USCG Exam Prep · 🪢 Interactive Trainer

Marlinspike Seamanship — Knots & Their Uses

The exam doesn't ask you to tie a knot — it asks which knot, and why. Watch each one tie itself step by step, then test the use.

Tested on Deck General seamanship on every USCG exam. Binnacle School has 267 Deck General questions in the bank.

🪢Open the Knots trainer — free, with a fresh problem every time.

What it is

Marlinspike seamanship is the handwork of line and wire: tying the right knot, bend, or hitch for the job and knowing why. A bowline puts a fixed loop in a line; a sheet bend joins two lines; a clove hitch makes fast to a piling; a cleat hitch secures a dock line. Each has a use it is good at and a use it must not be trusted with.

How the USCG tests it

Deck General questions test which knot suits a given task and the classic traps — for example that a reef (square) knot binds the two ends of the SAME line and must not be used to join two separate lines under load. The tie-along trainer animates each knot step by step, then quizzes which knot fits which job and what step comes next.

Key concepts

Bowline

Forms a fixed, non-slipping loop that won't jam — the 'king of knots' for a mooring eye, throwing a line, or putting a loop around a piling.

Sheet bend vs reef knot

A sheet bend joins two lines (and works with unequal sizes); a reef (square) knot only binds the two ends of one line around an object — it can capsize and slip if used to join two lines under load.

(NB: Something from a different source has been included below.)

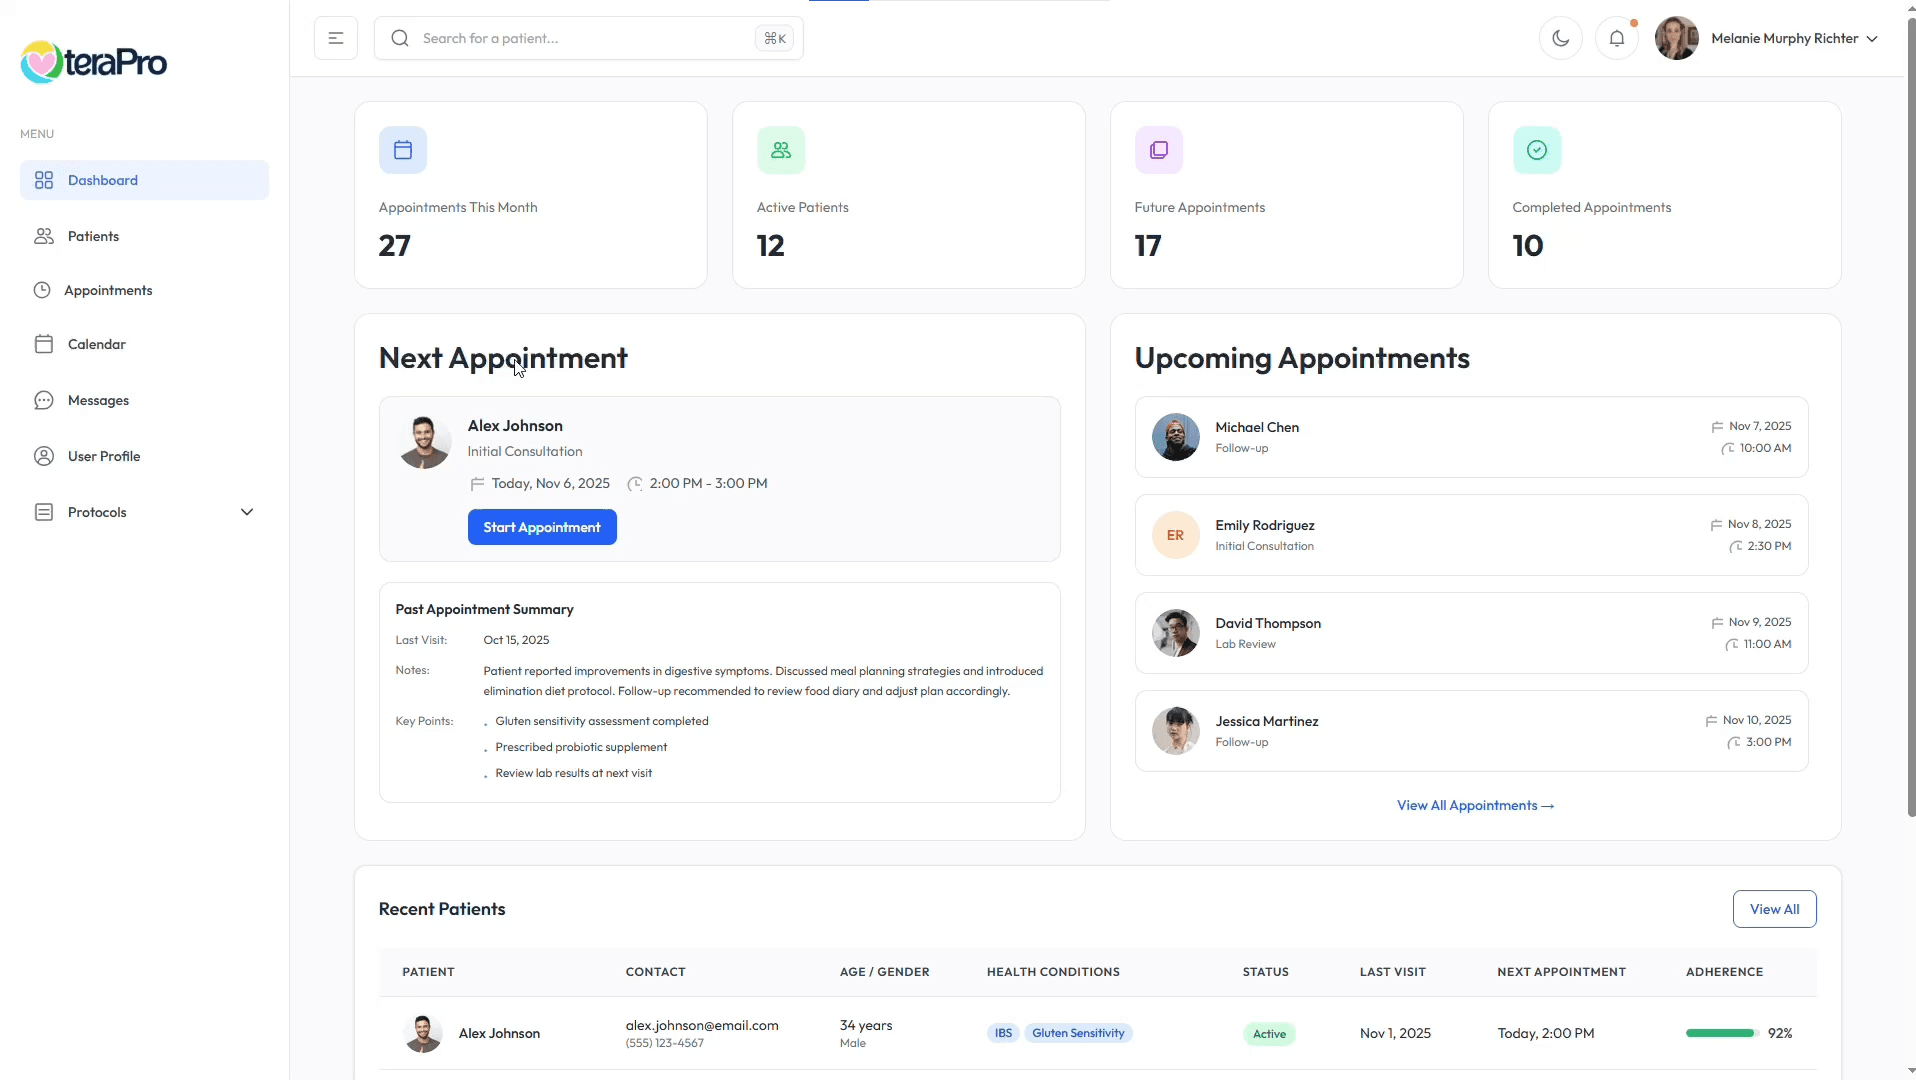Open the Appointments section

click(108, 290)
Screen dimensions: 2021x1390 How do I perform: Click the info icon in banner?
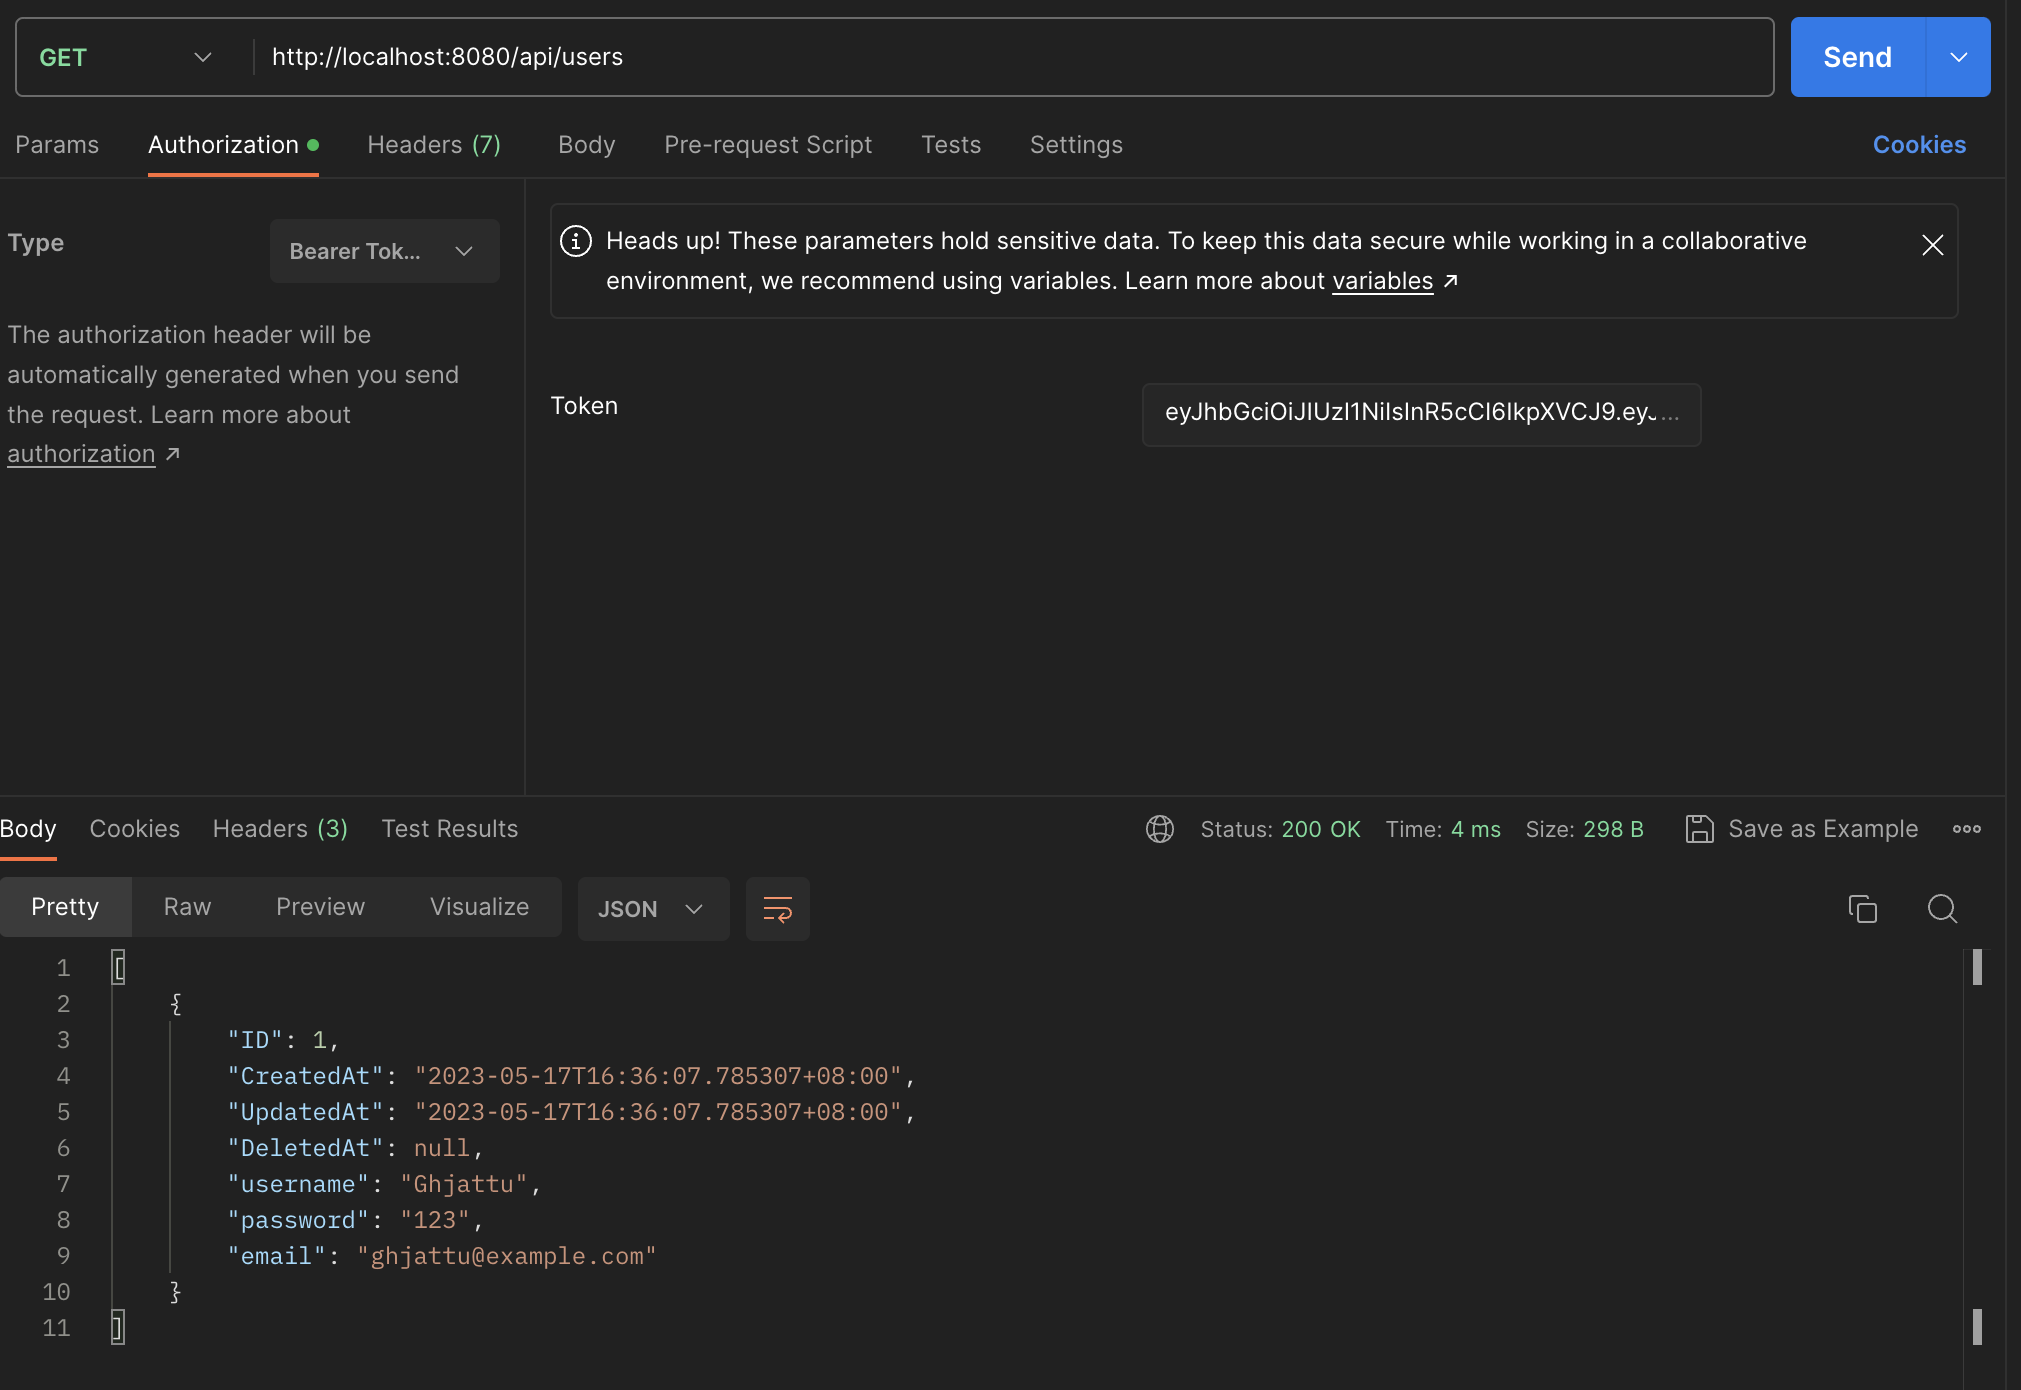coord(576,241)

Clove hitch & two half hitches

A clove hitch makes fast quickly to a post or rail but can slip under a varying load; backing it with two half hitches (a round turn and two half hitches) makes it secure under strain.

Cleat hitch

Secures a dock or halyard line to a cleat: a turn around the base, figure-eight turns, and a final locking hitch — the standard way to make a line fast aboard and at the dock.

Worked example

You need to join two mooring lines of different diameters to make one longer line. Which knot?

A sheet bend — it joins two lines and holds even when the lines are of unequal size. A reef (square) knot would be the trap answer here: it binds the ends of a single line and can capsize and pull through when used to join two separate lines under load.

Practice Knots hands-on

The interactive trainer generates a fresh problem every time and checks your work against exam-accurate math. Free with a Binnacle School account, on web and iOS.

Frequently asked questions

What knots do I need to know for the USCG exam?

The core marlinspike knots: bowline, clove hitch, cleat hitch, round turn and two half hitches, figure-eight, reef (square) knot, sheet bend, two half hitches, and the anchor (fisherman's) bend — and, more importantly, the right use for each.

Why is the reef (square) knot a common exam trap?

Because it is a binding knot for the two ends of one line, not a bend for joining two separate lines. Used under load to join two lines it can capsize and slip — the correct knot for joining two lines is a sheet bend.

What is the best knot for a fixed loop?

The bowline — it forms a secure loop that won't slip or jam and unties easily even after being heavily loaded, which is why it is used for mooring eyes and rescue loops.